OTHER DIAGNOSTIC TESTS
• Blood and other specimens should be cultured according to clinical
judgment because meningitis frequently can arise via hematogenous dissemination
or can be associated with infections at other sites. A minimum
of 20 mL of blood in each of two to three separate cultures per each 24-
hour period is necessary for the detection of most bacteremias.
• Gram stain and culture of the CSF are the most important laboratory tests
performed for bacterial meningitis. When performed before antibiotic
therapy is initiated, Gram stain is both rapid and sensitive and can confirm
the diagnosis of bacterial meningitis in 75% to 90% of cases.
• Polymerase chain reaction (PCR) techniques can be used to diagnose
meningitis caused by N. meningitidis, S. pneumoniae, and H. influenzae type
b (Hib). PCR is considered to be highly sensitive and specific. PCR testing
of the CSF is the preferred method of diagnosing most viral meningitis
infections.
• Latex fixation, latex coagglutination, and enzyme immunoassay tests
provide for the rapid identification of several bacterial causes of meningitis,
including S. pneumoniae, N. meningitidis, and Hib. The rapid antigen
tests should be used in situations in which the Gram stain is negative.
• Diagnosis of tuberculosis meningitis employs acid-fast staining, culture,
and PCR of the CSF.
DESIRED OUTCOME
• The goals of treatment include eradication of infection with amelioration
of signs and symptoms, and prevention of neurologic sequelae, such as
seizures, deafness, coma, and death.
TREATMENT
GENERAL PRINCIPLES
• The administration of fluids, electrolytes, antipyretics, analgesia, and other
supportive measures are particularly important for patients presenting
with acute bacterial meningitis.
• Antibiotic dosages for treatment of CNS infections must be maximized to
optimize penetration to the site of infection.
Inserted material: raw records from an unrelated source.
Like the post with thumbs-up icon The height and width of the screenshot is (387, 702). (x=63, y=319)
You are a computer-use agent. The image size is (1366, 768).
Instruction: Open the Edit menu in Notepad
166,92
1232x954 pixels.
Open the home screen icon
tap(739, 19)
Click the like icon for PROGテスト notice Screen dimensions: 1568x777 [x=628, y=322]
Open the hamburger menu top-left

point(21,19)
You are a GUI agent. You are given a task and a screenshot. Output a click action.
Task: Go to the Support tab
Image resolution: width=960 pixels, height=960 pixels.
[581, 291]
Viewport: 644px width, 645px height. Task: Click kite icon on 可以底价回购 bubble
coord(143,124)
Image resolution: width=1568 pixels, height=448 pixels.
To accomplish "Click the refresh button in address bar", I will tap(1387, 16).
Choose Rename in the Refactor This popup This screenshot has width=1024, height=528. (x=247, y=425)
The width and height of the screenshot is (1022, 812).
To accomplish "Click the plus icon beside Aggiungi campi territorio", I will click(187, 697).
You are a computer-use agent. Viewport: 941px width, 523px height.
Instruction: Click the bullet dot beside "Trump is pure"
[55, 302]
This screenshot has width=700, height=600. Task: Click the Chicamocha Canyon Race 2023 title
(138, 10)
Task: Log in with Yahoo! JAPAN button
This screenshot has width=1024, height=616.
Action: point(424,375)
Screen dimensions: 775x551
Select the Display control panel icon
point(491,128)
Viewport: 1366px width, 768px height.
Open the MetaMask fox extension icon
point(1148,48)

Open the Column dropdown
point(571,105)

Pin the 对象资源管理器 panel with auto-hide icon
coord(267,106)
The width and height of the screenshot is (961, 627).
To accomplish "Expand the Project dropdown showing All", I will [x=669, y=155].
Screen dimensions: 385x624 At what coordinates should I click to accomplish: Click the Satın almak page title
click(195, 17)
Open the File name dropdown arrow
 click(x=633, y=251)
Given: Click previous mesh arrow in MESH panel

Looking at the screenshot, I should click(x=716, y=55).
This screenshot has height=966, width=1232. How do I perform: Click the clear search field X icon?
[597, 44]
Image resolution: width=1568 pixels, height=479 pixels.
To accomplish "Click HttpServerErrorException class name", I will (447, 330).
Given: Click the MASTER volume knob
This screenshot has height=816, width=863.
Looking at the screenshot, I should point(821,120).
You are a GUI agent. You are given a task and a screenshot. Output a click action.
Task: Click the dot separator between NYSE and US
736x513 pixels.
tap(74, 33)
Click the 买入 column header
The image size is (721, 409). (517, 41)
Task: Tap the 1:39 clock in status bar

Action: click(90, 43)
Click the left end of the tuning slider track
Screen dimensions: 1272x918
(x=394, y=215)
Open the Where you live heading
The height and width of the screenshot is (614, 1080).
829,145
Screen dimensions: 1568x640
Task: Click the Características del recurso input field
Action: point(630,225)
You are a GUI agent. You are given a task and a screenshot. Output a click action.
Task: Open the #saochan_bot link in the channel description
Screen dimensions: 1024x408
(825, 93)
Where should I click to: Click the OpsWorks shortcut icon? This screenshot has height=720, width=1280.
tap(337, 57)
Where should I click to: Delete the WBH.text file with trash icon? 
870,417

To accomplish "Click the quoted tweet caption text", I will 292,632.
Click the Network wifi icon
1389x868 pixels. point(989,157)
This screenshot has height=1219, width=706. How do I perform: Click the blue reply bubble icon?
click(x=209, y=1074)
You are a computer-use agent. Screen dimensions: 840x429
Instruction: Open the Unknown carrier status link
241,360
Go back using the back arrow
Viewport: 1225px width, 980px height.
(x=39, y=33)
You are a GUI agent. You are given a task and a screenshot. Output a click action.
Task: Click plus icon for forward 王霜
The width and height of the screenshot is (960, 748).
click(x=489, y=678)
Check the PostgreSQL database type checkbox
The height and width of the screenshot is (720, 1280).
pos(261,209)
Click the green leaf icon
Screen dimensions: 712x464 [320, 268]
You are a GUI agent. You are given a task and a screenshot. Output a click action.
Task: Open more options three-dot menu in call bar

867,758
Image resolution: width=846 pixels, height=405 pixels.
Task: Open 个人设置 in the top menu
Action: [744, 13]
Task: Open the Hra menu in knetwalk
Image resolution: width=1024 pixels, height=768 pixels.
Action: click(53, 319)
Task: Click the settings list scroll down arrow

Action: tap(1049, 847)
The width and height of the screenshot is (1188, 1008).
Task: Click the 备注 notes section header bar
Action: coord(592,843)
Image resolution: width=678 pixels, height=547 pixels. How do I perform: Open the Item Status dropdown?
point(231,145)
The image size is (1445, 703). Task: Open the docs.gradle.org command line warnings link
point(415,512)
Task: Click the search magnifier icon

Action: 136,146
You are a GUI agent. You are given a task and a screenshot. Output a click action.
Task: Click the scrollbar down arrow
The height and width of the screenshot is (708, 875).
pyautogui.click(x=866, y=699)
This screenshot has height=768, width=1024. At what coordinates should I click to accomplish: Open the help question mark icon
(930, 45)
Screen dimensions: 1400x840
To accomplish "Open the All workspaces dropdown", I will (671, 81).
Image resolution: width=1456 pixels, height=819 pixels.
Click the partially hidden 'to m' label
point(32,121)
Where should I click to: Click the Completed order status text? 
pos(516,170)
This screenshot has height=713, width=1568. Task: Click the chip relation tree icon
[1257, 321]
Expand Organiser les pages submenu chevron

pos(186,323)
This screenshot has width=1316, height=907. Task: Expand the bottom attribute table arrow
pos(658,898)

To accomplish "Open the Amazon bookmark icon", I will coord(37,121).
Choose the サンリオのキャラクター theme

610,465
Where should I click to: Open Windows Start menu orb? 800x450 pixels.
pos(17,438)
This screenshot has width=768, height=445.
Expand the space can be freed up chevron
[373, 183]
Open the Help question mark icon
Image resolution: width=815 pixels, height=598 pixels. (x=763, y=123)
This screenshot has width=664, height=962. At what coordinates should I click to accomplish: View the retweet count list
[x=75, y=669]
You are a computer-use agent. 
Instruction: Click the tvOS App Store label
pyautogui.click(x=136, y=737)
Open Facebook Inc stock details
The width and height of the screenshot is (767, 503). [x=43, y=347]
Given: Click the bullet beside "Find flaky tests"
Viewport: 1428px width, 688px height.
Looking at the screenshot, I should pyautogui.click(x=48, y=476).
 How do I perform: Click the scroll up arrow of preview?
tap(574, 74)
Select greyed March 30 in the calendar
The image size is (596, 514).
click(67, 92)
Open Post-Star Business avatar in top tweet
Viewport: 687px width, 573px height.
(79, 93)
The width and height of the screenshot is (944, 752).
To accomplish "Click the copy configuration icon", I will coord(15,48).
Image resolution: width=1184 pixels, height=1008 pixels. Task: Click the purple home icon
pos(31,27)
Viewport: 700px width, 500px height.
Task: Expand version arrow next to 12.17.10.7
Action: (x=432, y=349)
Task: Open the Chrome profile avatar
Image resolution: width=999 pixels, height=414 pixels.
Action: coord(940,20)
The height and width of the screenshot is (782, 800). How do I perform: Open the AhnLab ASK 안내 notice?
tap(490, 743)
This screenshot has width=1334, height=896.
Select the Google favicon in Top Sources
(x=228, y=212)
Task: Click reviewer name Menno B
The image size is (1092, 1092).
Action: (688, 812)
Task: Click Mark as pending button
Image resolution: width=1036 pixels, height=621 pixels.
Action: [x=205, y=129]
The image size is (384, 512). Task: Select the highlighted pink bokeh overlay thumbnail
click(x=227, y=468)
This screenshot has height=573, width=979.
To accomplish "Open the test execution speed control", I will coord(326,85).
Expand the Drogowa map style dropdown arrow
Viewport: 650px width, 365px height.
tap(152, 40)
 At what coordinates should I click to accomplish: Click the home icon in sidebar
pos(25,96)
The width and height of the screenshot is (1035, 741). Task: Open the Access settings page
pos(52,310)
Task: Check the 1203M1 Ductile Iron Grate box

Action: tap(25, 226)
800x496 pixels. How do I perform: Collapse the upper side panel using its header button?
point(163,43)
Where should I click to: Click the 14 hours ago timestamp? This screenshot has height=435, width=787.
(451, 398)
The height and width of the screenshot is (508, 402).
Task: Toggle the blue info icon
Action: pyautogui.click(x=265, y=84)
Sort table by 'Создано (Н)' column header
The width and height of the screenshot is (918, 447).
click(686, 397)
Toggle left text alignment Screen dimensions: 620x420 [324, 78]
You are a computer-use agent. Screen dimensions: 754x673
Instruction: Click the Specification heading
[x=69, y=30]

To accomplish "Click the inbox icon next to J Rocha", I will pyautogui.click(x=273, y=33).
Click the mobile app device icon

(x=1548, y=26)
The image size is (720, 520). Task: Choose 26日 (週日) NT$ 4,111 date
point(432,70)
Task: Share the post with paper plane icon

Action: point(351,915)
• Meningitis caused by S. pneumoniae is successfully treated with 10 to 14
days of antibiotic therapy. Meningitis caused by N. meningitidis usually can
be treated with a 7-day course. A longer course,
≥21 days, is recommended for patients infected with
L. monocytogenes
. Therapy should be individualized,
and some patients may require longer courses.
PHARMACOLOGIC TREATMENT
• Empiric antimicrobial therapy should be instituted as soon as possible to
eradicate the causative organism (Table 36-2). Antimicrobial therapy should
last at least 48 to 72 hours or until the diagnosis of bacterial meningitis can
be ruled out. Continued therapy should be based on the assessment of
clinical improvement, cultures, and susceptibility testing results. Once a
pathogen is identified, antibiotic therapy should be tailored to the specific
pathogen.
• With increased meningeal inflammation, there will be greater antibiotic
penetration (Table 36-3). Problems of CSF penetration may be overcome
by direct instillation of antibiotics by intrathecal, intracisternal, or intraventricular
routes of administration (Table 36-4).
Dexamethasone as an Adjunctive Treatment for Meningitis
• In addition to antibiotics,
dexamethasone
is a commonly used therapy for
the treatment of pediatric meningitis. Several studies have shown that
dexamethasone causes a significant improvement in CSF concentrations of
proinflammatory cytokines, glucose, protein, and lactate as well as a
significantly lower incidence of neurologic sequelae commonly associated
with bacterial meningitis. However, there are conflicting results.